Minnesota Reformer, November 3, 2023
The Sunday, Oct. 15 issue of the Minneapolis Star Tribune arrived on my door step wrapped in a four-page advertisement for something called Allina Health-Aetna. Allina is a 12-hospital multi-clinic chain; Aetna, which was bought out by the drug chain CVS for $69 billion five years ago, is a health insurance company.
The purpose of the ad was to urge the 20% of Minnesotans who are eligible for Medicare — the nation’s health insurance program for the elderly and the disabled — to enroll in Allina-Aetna’s “Medicare Advantage” plan.
“Medicare Advantage” is the misleading name given to the privatized portion of Medicare — the portion in which tax dollars are funneled through insurance companies so they can take 15% off the top to pay for administrative costs and profit before sending the other 85% to doctors and hospitals with strings attached. The traditional Medicare program — the unprivatized portion – does not funnel money through insurance companies; it pays doctors and hospitals directly, and it devotes around 2% of its expenditures to administrative costs. Today half of all Medicare beneficiaries are insured by insurance companies and the other half are insured by traditional Medicare.
Allina-Aetna’s ad boasted about extra services their “advantage” plan covers that Congress has never allowed the traditional Medicare program to cover. The upper half of the first page of the ad was taken up with these words: “Can I get dental, vision and hearing benefits in a Medicare plan?” Just below the fold were the words, “Yes, yes, and yes!”
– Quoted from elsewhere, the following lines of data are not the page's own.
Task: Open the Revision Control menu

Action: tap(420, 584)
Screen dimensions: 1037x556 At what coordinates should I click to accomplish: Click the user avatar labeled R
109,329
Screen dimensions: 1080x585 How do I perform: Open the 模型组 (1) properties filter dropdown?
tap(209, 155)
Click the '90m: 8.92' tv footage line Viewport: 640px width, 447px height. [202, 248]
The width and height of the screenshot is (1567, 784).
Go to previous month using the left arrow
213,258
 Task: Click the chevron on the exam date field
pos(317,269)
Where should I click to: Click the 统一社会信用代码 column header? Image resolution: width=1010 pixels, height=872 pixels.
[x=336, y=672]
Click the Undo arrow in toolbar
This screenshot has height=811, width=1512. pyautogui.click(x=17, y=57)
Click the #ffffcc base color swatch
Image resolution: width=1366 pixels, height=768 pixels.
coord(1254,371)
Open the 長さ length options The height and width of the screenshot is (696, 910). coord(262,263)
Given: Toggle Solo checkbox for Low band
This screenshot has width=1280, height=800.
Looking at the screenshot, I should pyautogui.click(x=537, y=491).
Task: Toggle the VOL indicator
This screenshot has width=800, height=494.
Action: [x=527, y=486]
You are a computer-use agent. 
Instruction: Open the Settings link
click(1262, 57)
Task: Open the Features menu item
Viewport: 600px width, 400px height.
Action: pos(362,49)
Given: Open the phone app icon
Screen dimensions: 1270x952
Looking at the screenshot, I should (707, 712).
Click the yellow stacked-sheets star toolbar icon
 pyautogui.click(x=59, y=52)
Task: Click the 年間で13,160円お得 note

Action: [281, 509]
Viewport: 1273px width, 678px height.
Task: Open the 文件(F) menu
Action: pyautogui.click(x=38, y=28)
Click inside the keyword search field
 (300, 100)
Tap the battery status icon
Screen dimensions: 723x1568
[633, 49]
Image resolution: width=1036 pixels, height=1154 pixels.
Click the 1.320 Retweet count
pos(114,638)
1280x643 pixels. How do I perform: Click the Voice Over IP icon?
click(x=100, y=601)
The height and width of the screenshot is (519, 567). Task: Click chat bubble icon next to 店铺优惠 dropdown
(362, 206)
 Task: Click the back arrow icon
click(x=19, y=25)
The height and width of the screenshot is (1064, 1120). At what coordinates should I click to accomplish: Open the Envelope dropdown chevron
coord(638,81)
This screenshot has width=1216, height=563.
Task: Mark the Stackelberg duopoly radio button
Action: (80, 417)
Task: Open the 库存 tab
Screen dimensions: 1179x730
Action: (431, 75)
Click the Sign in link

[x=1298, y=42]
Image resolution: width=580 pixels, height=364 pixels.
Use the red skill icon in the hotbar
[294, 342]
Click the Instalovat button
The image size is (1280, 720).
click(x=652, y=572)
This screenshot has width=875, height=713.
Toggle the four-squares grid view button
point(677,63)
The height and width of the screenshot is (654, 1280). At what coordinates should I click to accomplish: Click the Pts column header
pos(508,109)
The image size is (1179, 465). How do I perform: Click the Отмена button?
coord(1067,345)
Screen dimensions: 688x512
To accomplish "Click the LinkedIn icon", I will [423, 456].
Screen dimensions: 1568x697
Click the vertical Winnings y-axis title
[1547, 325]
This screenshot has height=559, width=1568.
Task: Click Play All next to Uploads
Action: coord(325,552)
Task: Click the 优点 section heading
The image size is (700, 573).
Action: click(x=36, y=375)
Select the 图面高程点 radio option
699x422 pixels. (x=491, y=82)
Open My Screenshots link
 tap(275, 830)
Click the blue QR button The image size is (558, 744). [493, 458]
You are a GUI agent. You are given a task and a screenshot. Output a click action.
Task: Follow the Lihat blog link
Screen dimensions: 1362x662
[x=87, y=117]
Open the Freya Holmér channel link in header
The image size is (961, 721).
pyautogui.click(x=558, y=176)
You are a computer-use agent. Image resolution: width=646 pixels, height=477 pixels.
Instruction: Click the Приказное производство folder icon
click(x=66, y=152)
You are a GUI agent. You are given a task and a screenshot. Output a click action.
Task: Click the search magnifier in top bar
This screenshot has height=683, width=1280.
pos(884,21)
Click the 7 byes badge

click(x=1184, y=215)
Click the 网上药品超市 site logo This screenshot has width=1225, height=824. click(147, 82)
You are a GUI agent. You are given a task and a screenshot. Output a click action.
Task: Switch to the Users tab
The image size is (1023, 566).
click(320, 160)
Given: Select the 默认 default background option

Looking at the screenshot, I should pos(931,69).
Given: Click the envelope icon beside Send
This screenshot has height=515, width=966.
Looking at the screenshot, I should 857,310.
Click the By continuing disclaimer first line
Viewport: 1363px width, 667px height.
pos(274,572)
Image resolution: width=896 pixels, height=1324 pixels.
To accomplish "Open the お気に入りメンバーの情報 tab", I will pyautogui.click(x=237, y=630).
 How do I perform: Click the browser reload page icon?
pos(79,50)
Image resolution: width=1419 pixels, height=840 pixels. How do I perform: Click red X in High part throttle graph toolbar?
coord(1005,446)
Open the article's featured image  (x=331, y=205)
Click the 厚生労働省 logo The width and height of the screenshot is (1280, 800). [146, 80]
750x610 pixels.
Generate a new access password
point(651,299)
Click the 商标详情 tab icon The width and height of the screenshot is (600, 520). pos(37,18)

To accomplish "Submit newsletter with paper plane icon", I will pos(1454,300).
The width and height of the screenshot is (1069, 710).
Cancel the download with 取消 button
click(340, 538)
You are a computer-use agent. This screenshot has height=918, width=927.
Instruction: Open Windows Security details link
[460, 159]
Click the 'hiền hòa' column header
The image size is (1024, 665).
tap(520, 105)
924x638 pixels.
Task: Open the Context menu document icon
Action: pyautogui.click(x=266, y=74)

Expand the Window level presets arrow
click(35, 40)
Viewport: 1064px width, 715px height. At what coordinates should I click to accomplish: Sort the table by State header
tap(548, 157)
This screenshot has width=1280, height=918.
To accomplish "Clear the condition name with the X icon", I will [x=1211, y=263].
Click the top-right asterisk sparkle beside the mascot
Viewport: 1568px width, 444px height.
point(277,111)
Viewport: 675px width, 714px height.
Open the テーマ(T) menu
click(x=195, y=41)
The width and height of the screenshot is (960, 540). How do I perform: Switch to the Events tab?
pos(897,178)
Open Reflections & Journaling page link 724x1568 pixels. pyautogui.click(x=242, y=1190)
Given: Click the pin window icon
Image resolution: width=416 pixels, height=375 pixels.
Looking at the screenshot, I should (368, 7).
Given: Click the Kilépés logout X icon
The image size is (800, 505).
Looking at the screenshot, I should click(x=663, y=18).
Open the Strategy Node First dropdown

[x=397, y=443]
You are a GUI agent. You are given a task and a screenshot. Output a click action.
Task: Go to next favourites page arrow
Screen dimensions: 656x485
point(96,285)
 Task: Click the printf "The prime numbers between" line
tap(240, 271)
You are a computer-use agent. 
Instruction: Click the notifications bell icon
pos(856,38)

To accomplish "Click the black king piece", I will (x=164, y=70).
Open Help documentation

What the ad didn’t explain was how health insurance companies not only survive within Medicare but make big profits. After all, Congress enacted Medicare in 1965 because the health insurance industry didn’t want to insure the elderly and the disabled. How is it that today insurance companies offer extra services and still make an outlandish profit despite their high administrative costs? American health insurance companies make 2.5 times as much profit per enrollee on Medicare as they do on their private-sector customers, according to a 2021 KFF paper on health insurer financial performance.
The answer: They are vastly overpaid. According to a report released earlier this month by Physicians for a National Health Program, which I helped write, the overpayment in 2022 was somewhere between 22% and 35%. In other words, the cost of insuring Medicare beneficiaries through Medicare Advantage was 22% to 35% higher, or somewhere between $88 billion and $140 billion more, than it would have been had those beneficiaries remained in traditional Medicare. Those are astronomical figures. That’s far more, for example, than the $75 billion the U.S. spent on humanitarian and military aid for Ukraine between February 2022 and October 2023.
The PNHP report documented five causes of these overpayments:
- “Favorable selection,” which means insurance companies lure healthier-than-average beneficiaries away from traditional Medicare, but Medicare pays them as if they enrolled beneficiaries in average health (overpayment of 11% to 14%);
- “upcoding,” the name given to the insurance companies’ practice of making their enrollees look sicker (and therefore warranting higher reimbursement) by adding diagnoses to patient medical records that are either false or irrelevant to the treatment given to the patient (5%);
- pointless bonuses Congress requires Medicare to give to Medicare Advantage plans for high scores on a score card that is so inaccurate the Medicare Payment Advisory Commission has called for its termination (4%);
- gratuitous bonuses Congress ordered Medicare to give to plans that sell insurance in more rural parts of the country that plans tend to avoid (2% to 3%);
- and, a subsidy created by Medicare’s use of the average cost of insuring a traditional Medicare beneficiary as the baseline to determine plans’ payments, uncorrected for the portion of traditional Medicare costs paid for by supplemental (Medigap) coverage (9%).
PNHP’s estimate of the total overpayment does not take into account “favorable deselection” — driving sicker Medicare Advantage enrollees back to traditional Medicare by denying them necessary services. We have abundant evidence indicating Medicare Advantage plans deny necessary services to tens of thousands of their enrollees every year. But we don’t have any research on how much that adds to the overpayments. This abuse of enrollees is just one of the reasons research indicates Medicare Advantage plans have had, at best, a mixed effect on quality.
The Allina-Aetna four-page ad that now sits in my recycling bin made no mention of the overpayments, nor of the reasons why Medicare beneficiaries should consider avoiding enrolling in a Medicare Advantage plan (narrow networks and frequent denial of services being the most important).
Congress should put an immediate stop to the overpayments and, at the same time, authorize traditional Medicare to cover dental, vision and hearing services.
Kip Sullivan is a member of the policy committee of Health Care for All Minnesota. He has written extensively about health care reform.